DEA Acting Administrator Robert Patterson announced the new effort Friday, a day after President Donald Trump declared the opioid epidemic a public health emergency. The six new law enforcement teams will focus on the trafficking of fentanyl, a synthetic painkiller roughly 50 to 100 times more powerful than morphine, which overtook heroin this year as the deadliest drug in America.
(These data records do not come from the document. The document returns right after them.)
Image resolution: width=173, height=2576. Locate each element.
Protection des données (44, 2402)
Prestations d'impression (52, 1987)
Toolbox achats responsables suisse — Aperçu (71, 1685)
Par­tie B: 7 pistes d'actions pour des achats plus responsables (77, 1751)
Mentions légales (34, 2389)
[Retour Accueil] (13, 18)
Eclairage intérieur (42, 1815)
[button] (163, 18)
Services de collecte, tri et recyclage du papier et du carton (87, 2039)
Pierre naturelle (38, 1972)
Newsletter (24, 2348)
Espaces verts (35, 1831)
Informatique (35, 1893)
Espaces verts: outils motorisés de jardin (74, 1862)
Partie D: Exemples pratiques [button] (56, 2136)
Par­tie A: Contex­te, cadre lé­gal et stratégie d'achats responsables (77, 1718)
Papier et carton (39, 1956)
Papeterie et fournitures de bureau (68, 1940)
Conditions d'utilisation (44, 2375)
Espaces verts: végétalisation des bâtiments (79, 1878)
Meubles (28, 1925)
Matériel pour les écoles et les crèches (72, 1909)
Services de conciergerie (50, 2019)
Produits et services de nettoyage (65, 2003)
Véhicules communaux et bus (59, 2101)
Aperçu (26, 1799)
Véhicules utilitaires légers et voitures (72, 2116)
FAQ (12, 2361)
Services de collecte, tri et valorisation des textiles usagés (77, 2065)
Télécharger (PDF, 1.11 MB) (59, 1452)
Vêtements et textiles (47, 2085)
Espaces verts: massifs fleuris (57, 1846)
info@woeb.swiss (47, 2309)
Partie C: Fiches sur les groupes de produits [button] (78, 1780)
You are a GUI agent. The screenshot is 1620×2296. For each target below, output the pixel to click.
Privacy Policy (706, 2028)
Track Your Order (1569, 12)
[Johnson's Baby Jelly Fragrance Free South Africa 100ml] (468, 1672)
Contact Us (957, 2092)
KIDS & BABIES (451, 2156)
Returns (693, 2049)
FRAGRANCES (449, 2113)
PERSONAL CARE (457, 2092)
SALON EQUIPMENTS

The teams will be dispatched to New Bedford, Mass.; Charleston, W.Va.; Cincinnati, Ohio; Cleveland, Ohio; Raleigh, N.C.; and Long Island, N.Y, which they chose based upon opioid mortality rates and the amount of illicit fentanyl flowing through the community.

“At a time when overdose deaths are at catastrophic levels, the DEA’s top priority is addressing the opioid epidemic and pursuing the criminal organizations that distribute their poison to our neighborhoods,” Patterson said in a statement Friday. “These teams will enhance DEA’s ability to combat trafficking in heroin, fentanyl, and fentanyl analogues and the violence associated with drug trafficking.”

Fentanyl can kill in even the smallest doses and is being cut into heroin, and increasingly cocaine supplies, across the country. The fatal painkiller is coming in through international mail and private carriers from China and Hong Kong, where the majority of fentanyl is produced globally.

The National Center for Health Statistics, part of the Centers for Disease Control and Prevention, released its first preliminary report in August giving an accounting of drug overdose deaths in 2016. The CDC estimates that drug deaths rose by more than 22 percent in 2016, with 64,070 Americans suffering a fatal overdose that year, driven primarily by fentanyl.

Drug overdoses are now the leading cause of accidental death for Americans under 50.